COLORADO, USA — Colorado is on fire.
The 2020 fire season has been one of the most destructive and longest fire seasons in Colorado history. While there are many factors that may be contributing to this, experts say wildfires will impact where people live in our state and how new homes are built.
Over the past couple of months, we’ve been covered in smoke, watched homes burn and wondered what made this fire season so bad.
"This summer we’ve essentially been choking on a piece of climate change because our fires have been so big and so intense over very long periods of time," said Jennifer Balch, the director of Earth Lab at the University of Colorado Boulder. "Can we expect more fire seasons like this? Yes, absolutely. That’s what our predictions show."
As fires destroy homes, many will rebuild in the same areas. Balch says we need to rebuild smarter.
"We will continue to put homes in harm's way, but we better do it in a smarter way because otherwise, we are just setting ourselves up to increase the risk to lives and homes," said Balch. "Why don’t we use road networks as fire breaks around our neighborhoods? Why don’t we reduce the fuels and trees around our homes that are flammable?"
She offers up some suggestions that could help limit wildfires in heavily populated areas and help contain the growth of large blazes. Balch said that if we focus on rebuilding in a more fire-wise way, people can live more sustainably and safely in Colorado without having to worry as much about large wildfires. That includes where neighborhoods are built and how they're designed.
"We have flood plane maps, but why don’t we have fire escape maps that help to better direct development and insurance decisions," Balch said. "We can build homes that are more fire-resistant.
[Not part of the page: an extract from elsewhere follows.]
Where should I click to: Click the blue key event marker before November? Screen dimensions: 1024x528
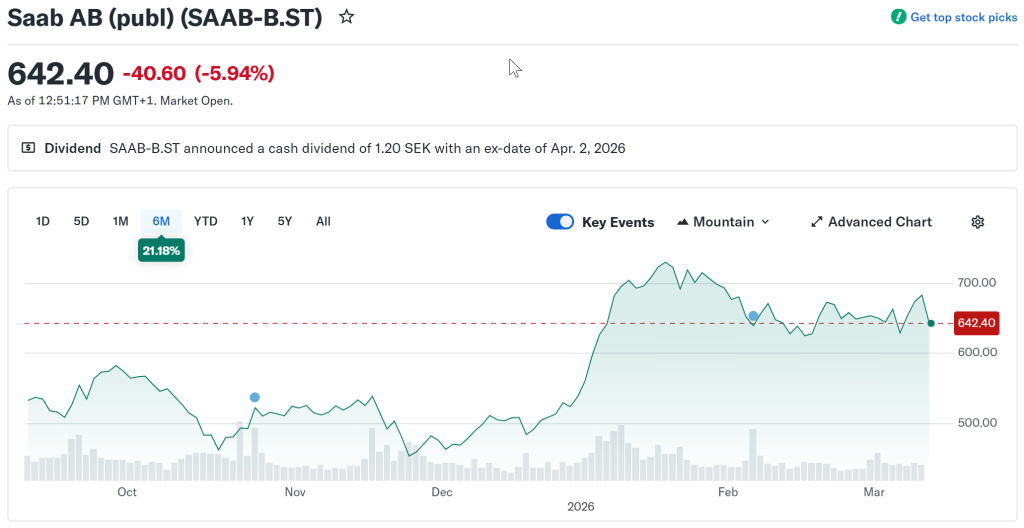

It costs the same today to build a fire-resistant home as it does to build one that’s more traditional."
The top three largest fires in the history of Colorado happened in 2020: the Cameron Peak Fire, the East Troublesome Fire and the Pine Gulch Fire. They’ve also been destructive, burning hundreds of homes as we continue to build new houses in areas of high fire danger.
The Hayman Fire in 2002 destroyed 600 structures including homes, sheds, and barns. In the Black Forest Fire of 2013, 533 buildings were lost.
And more than 300 structures burned in both the High Park and Waldo Canyon fires.
We won't know where Cameron Peak and East Troublesome will land on this list until firefighters can reach some of the burned areas, though they fear hundreds of homes are lost.
"A lot of very densely packed together ponderosa pines essentially to me looks like a giant set of candlesticks waiting to burn," said Balch.
Carole Walker is an insurance industry expert with the Rocky Mountain Insurance Association. She says homeowners could be forced to pay more to insure their properties.
"We know that Colorado has more than half of its population living in high-risk wildfire area. Those are homes that need to be insured," said Walker. "With this escalating risk and these devastating wildfires, insurance is still available and affordable in Colorado, but you will likely pay more for it because you are in a high-risk area."
Insurance companies now also want to make sure people are doing what they can to mitigate fire risk. Often times that will help someone get insured while living in a high-risk fire area.
"Really after the Hayman Fire in Colorado is when insurance companies started taking a hard look at what they can insure and what the risk is," said Walker. "We know wildfire is still one of those risks, the research tells us, that we can put the odds in our favor if they take those steps to protect their property. That’s why insurance is so contingent on mitigation steps."
While wildfires can be deadly and extremely destructive, they are not the most expensive risk insurance companies see in Colorado. Hail storms can cause even more damage.